_Task statement:_
Using the Mavericks passage below, answer each question:
(a) How many years had passed since the Mavericks Invitational was last held?
(b) Whose dog gave Mavericks its name?
(c) How far offshore is the shallow reef?

_Source passage:_
*-*-*
Mavericks Invitational // Half Moon Bay
It’s been 3 years since the Mavericks Invitational has been held, and finally the stars aligned for a large swell to move towards the legendary break for the contest to get the green light. I can’t believe that I actually live in San Francisco and it only takes 45 minutes to get to this massive surf spot. I’ve seen photos, and I’ve heard stories of Mavericks, and now I finally get to experience it in person!
If you haven’t heard of Mavericks or don’t know its mystique, here’s a little refresher course.
Mavericks was named after local Half Moon Bay Surfer Jeff Clark’s dog, Maverick, or if you will, the independent surfers who search their entire lives for that epic ride. And, Jeff Clark is just that, a Maverick. He rode this NorCal Big Wave by himself for decades before anyone else knew what was going on outside his back door.
Crazy stuff right? At Mavericks a little mistake can result in big consequences.
The real secret to this spot is the underwater geology, which is the shallow reef a mile off shore.
“The harder the wind blows in a storm (wind speed) over a longer period of time (wind duration) over a longer distance of ocean (wind fetch) the more energy that will be transferred into the ocean resulting in larger waves and a longer swell period”.
Mavericks could be pumping with large swells while nearby beach breaks are much smaller and vice versa. The direction the swell is coming determines how or if Mavericks will break.
*-*-*
_Dataset content:_
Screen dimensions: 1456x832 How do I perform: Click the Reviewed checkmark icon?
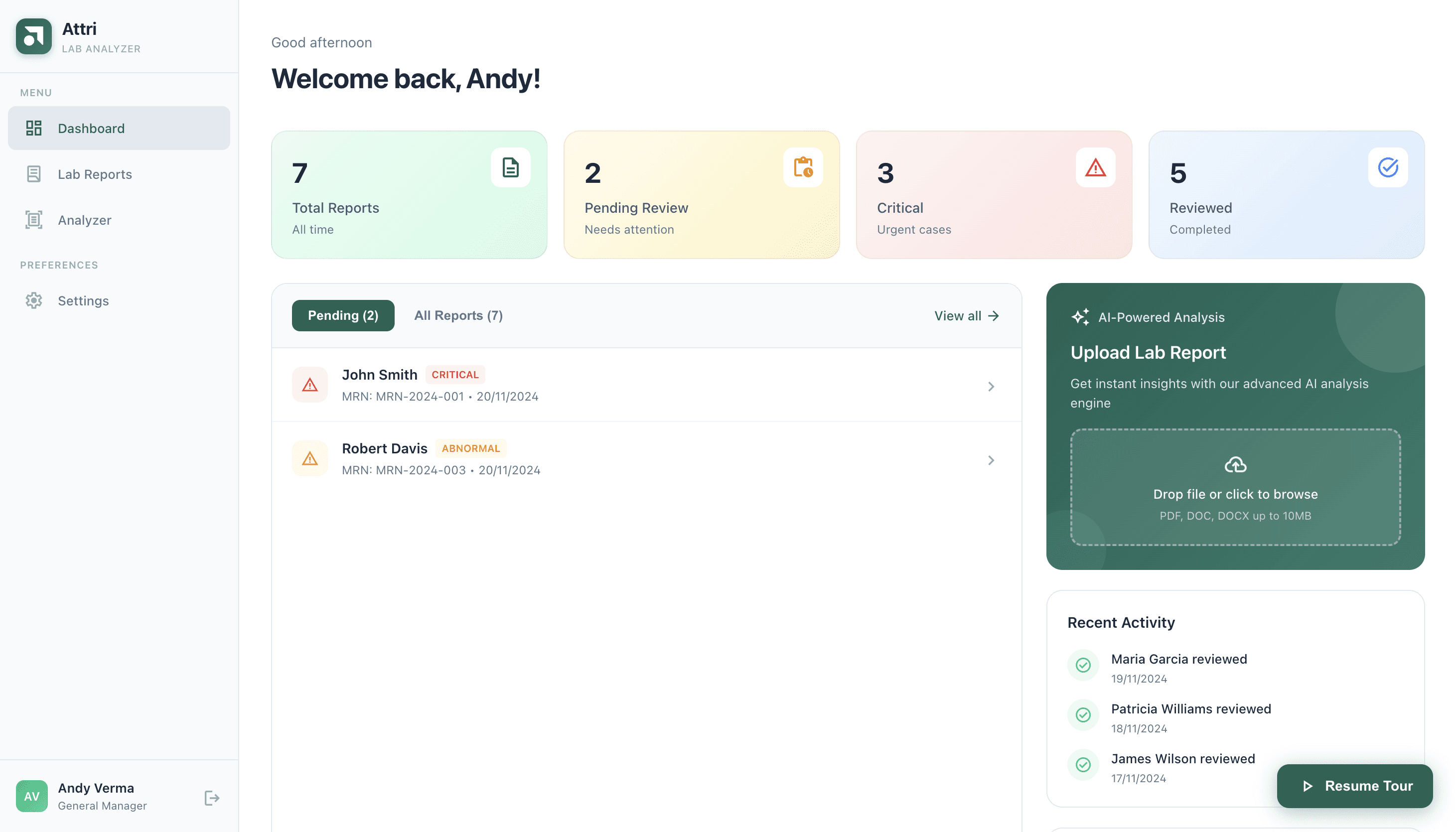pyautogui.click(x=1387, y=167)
*-*-*
_Output:_
(a) 3 years
(b) Jeff Clark's, a local Half Moon Bay surfer
(c) A mile